(Stored dataset items)
------------------------------------------------------------------------
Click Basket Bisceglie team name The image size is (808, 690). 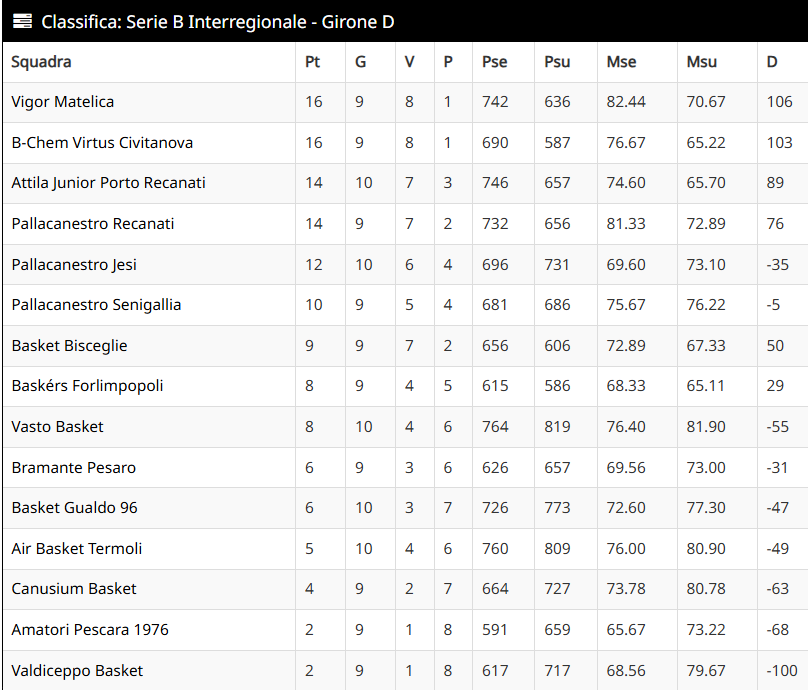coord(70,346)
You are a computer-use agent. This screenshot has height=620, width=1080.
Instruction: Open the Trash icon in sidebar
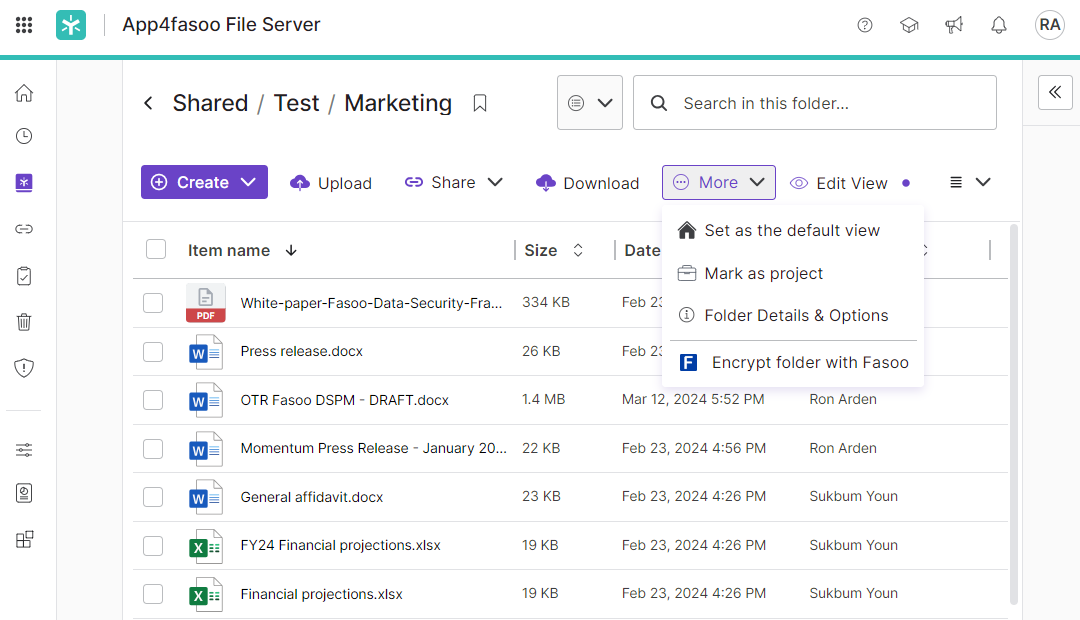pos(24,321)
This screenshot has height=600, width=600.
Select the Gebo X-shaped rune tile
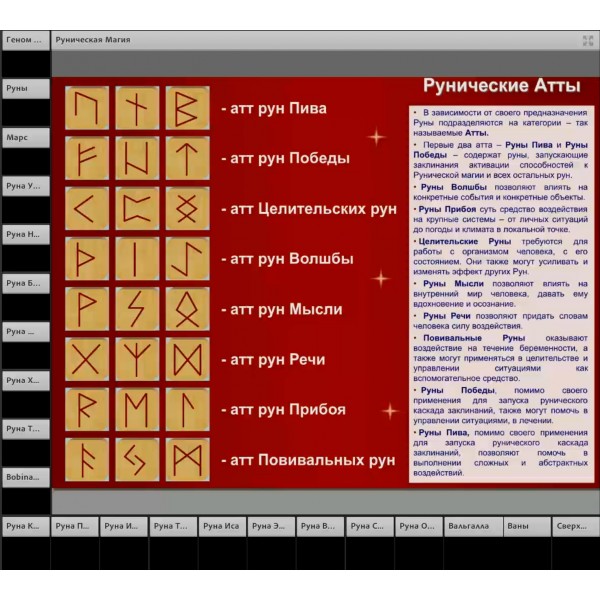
------------------------------------------------------------------------
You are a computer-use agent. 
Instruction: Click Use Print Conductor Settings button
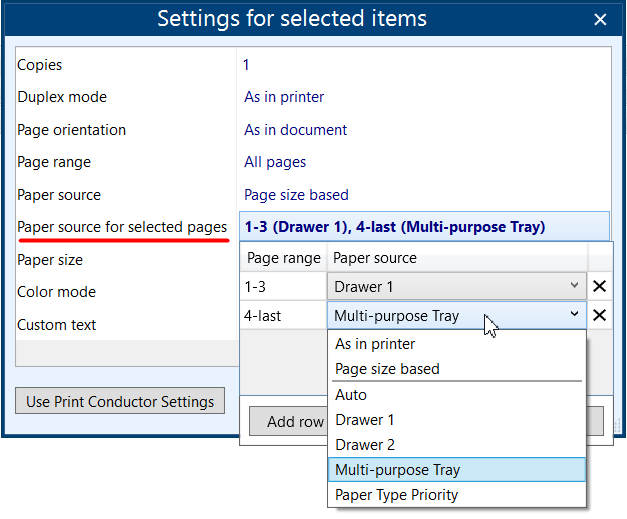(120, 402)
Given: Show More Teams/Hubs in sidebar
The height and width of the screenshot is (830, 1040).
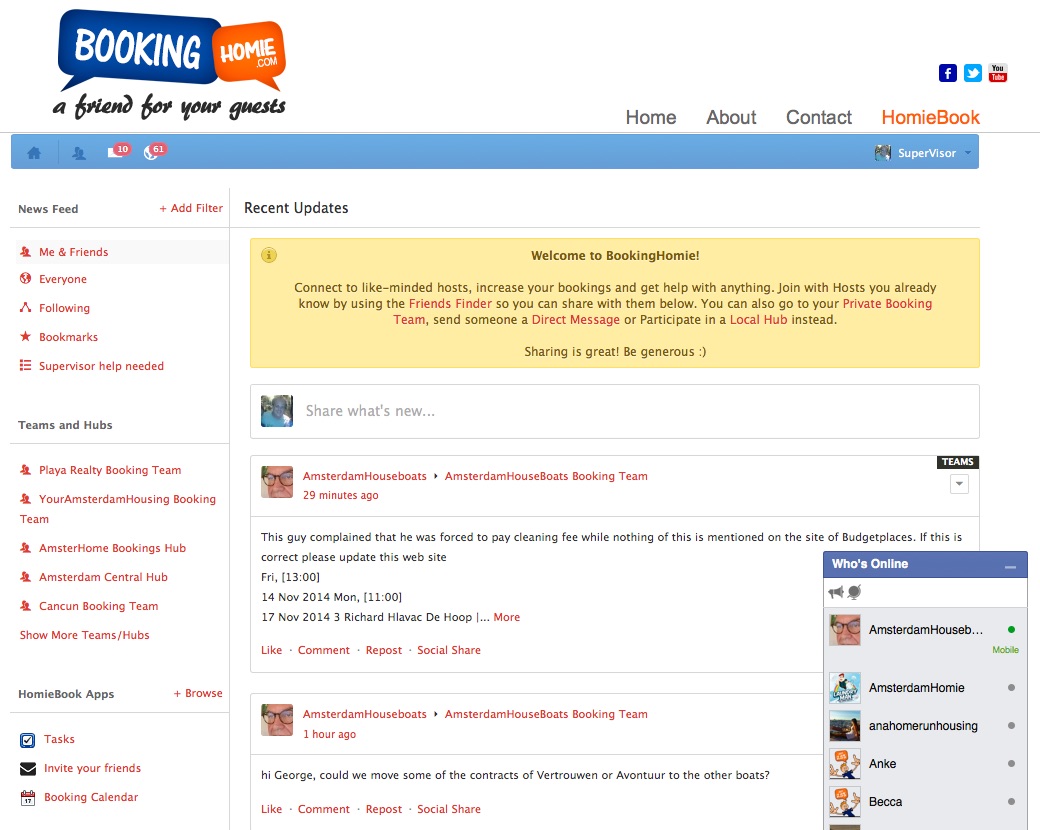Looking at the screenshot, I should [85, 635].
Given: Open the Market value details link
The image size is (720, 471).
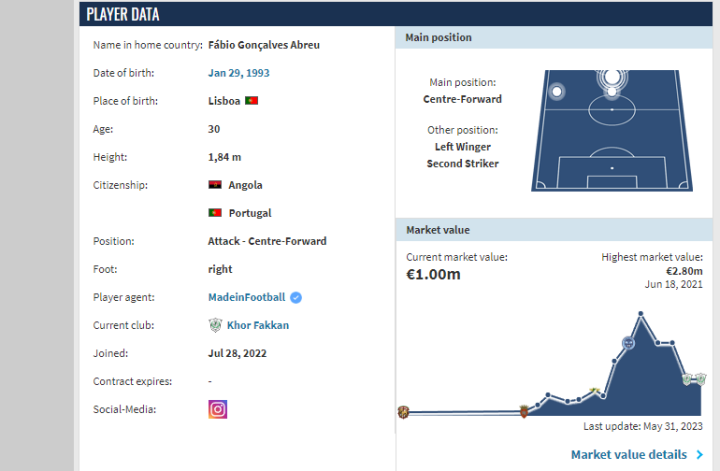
------------------------------------------------------------------------
* [Exercise]:
Find the word "computer" in the entries, then copy out every line that has it.

* [Result]:
You are a computer-use agent. This screenshot has height=620, width=1080.
You are a computer-use agent. 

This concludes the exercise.